# To do
• a. According to the text about the documentary State of Denial, who edited the film?
• b. Continue the text about the documentary State of Denial from its last sentence.

# Text provided
- Directed by: Elaine Epstein
- Produced by: Elaine Epstein
- Cinematography: Sven Cheatle, Carl DeHeer, Brian Green, Eddie Wes
- Edited by: Penny Hays
- Music by: Thomas DeRenzo
- Release date: 2003;
- Running time: 86 minutes
- Language: English

= State of Denial (film) =

2003 documentary film

State of Denial is a 2003 documentary film about AIDS in Africa, produced and directed by Elaine Epstein. The film highlights the errors of President Mbeki's government, which insists that there isn't enough evidence to show that HIV causes AIDS and refuses vital life-saving drugs to their people because of unknown long-term risks. The film follows the stories of HIV positive Africans and activists as well as their careers, interspersed with the harrowing statistics of the AIDS epidemic in Africa. It features various HIV positive patients coping with the disease in times when the use of ARV medicine was strongly discouraged by the South African government.

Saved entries
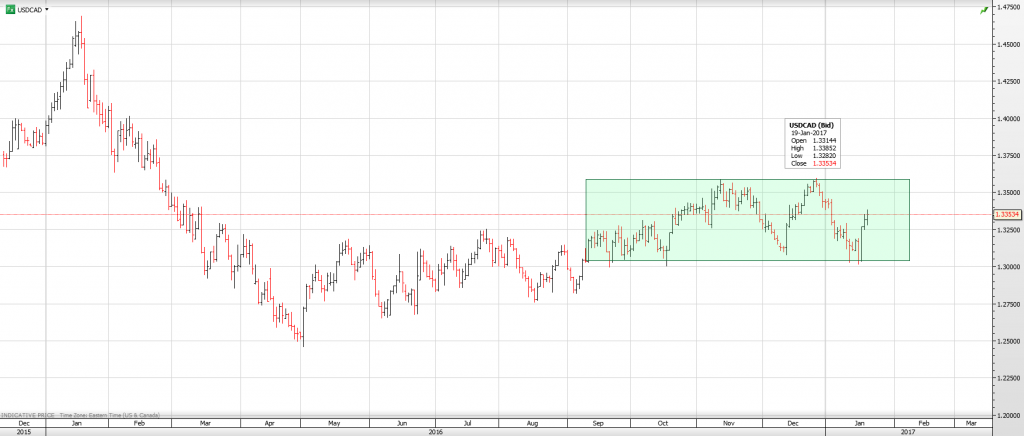Viewport: 1024px width, 436px height.
Task: Click the green Fx icon beside USDCAD
Action: click(10, 9)
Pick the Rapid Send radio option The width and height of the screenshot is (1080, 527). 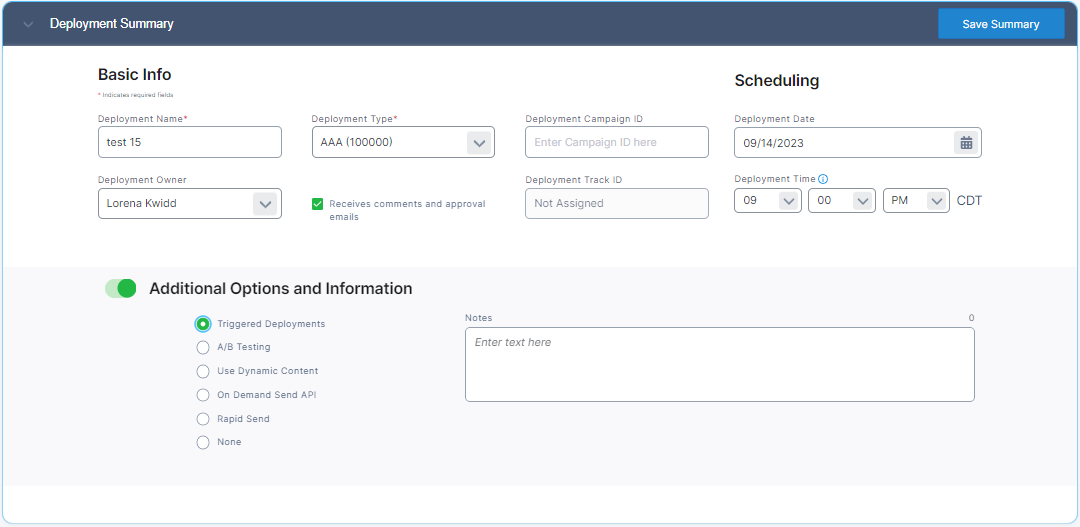[x=203, y=419]
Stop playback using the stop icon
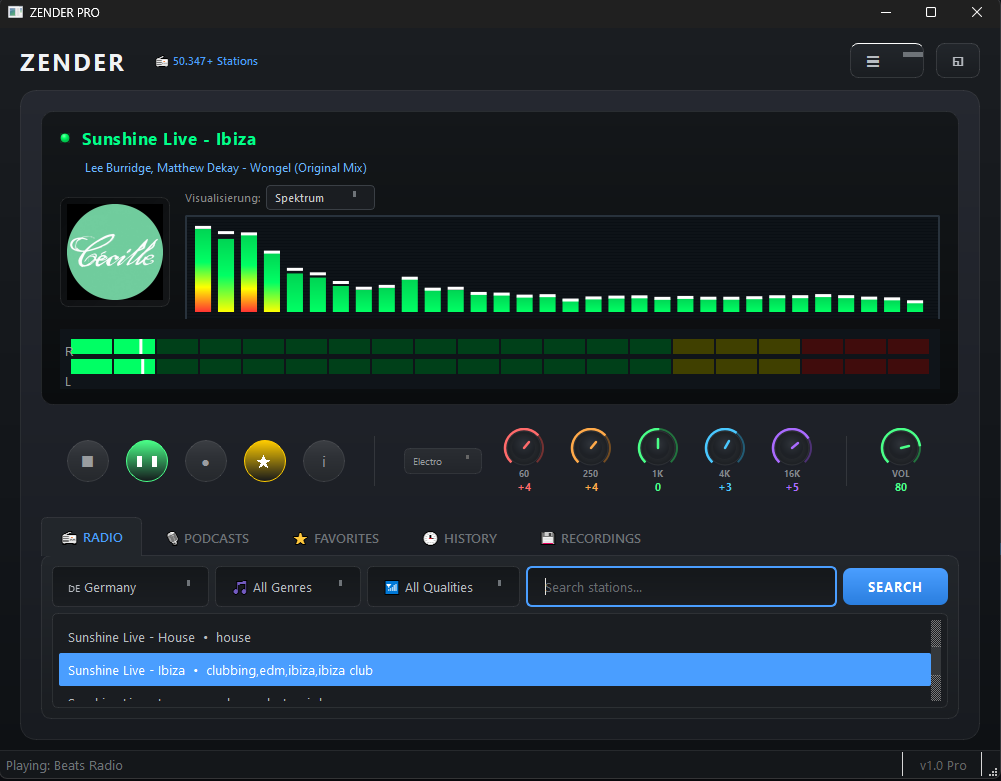 87,461
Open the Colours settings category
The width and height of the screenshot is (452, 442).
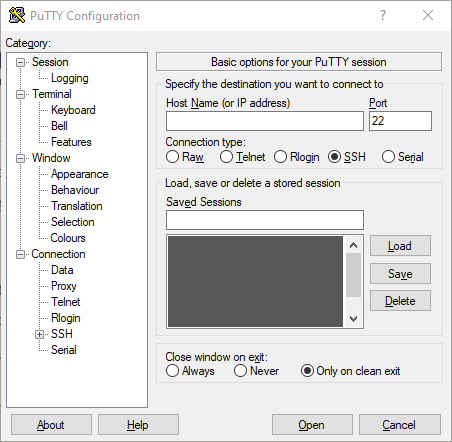[x=68, y=238]
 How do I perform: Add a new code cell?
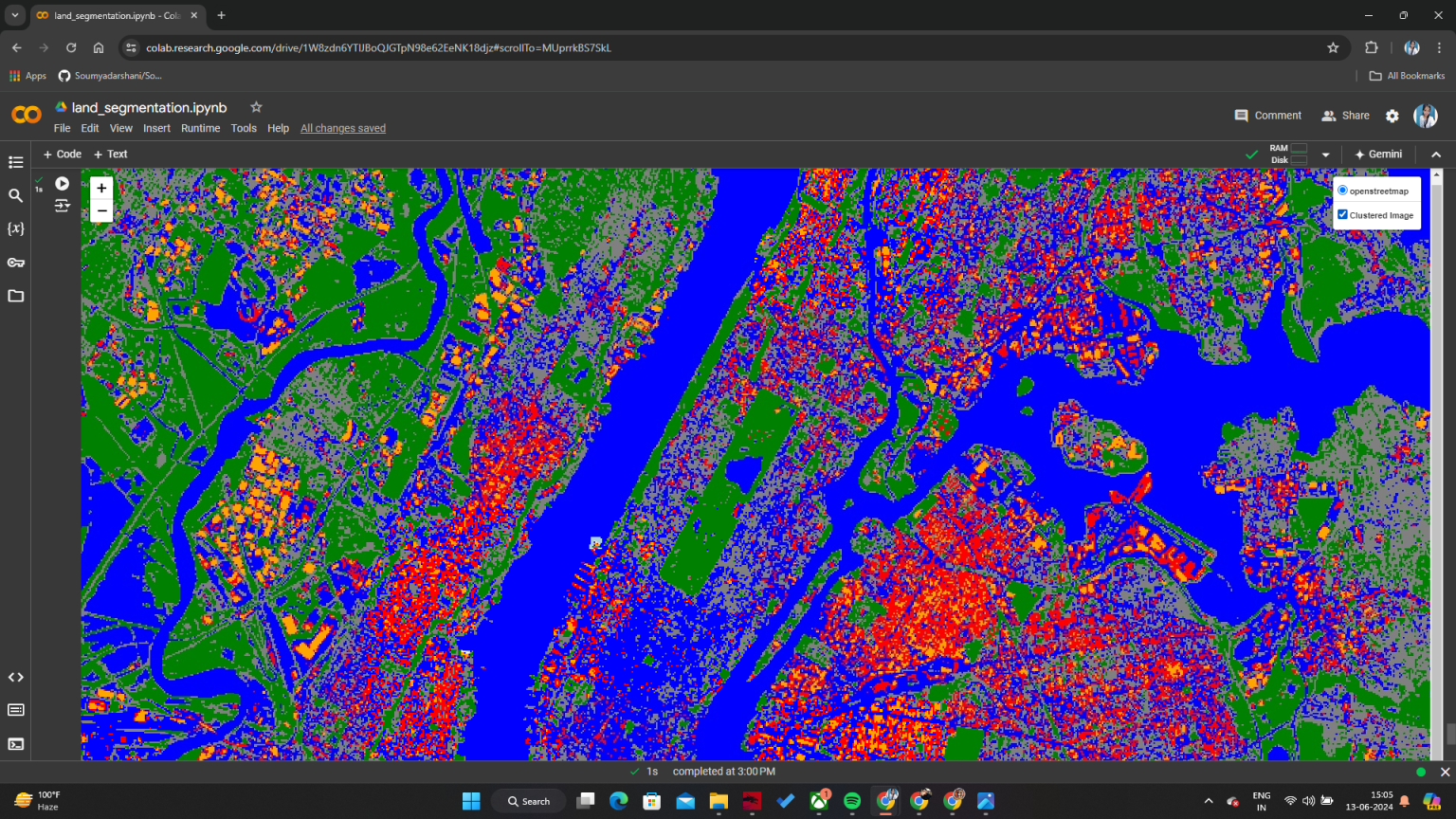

# Answers in order
• a. Penny Hays

• b.
The film captures the desperation and growing discontent of average South Africans infected and affected by the disease. Some of the subjects interviewed make heartbreaking but inspirational statements about AIDS and how living with it is like. After the death of his brother who also succumbed to the disease, a young man is filmed saying the following:

For me, it was the most traumatic time in my life because I could see myself in him. You know, he didn’t really have to die as helplessly as he did. And not only him, but thousands and thousands of people are dying unnecessarily. It makes me sick.

The film also features Zackie Achmat, an HIV positive AIDS activist and co-founder of Treatment Action Campaign (TAC), who refused to take ARVs until they were made available to the general public.

State of Denial was first shown at the 2003 Sundance Film Festival. It later aired on TV as part of the Acclaimed Point of View Documentary Film Series. Four of the subjects interviewed died before the film was released.

==See also==
- AIDS denialism, a movement challenging the scientific consensus that HIV causes AIDS.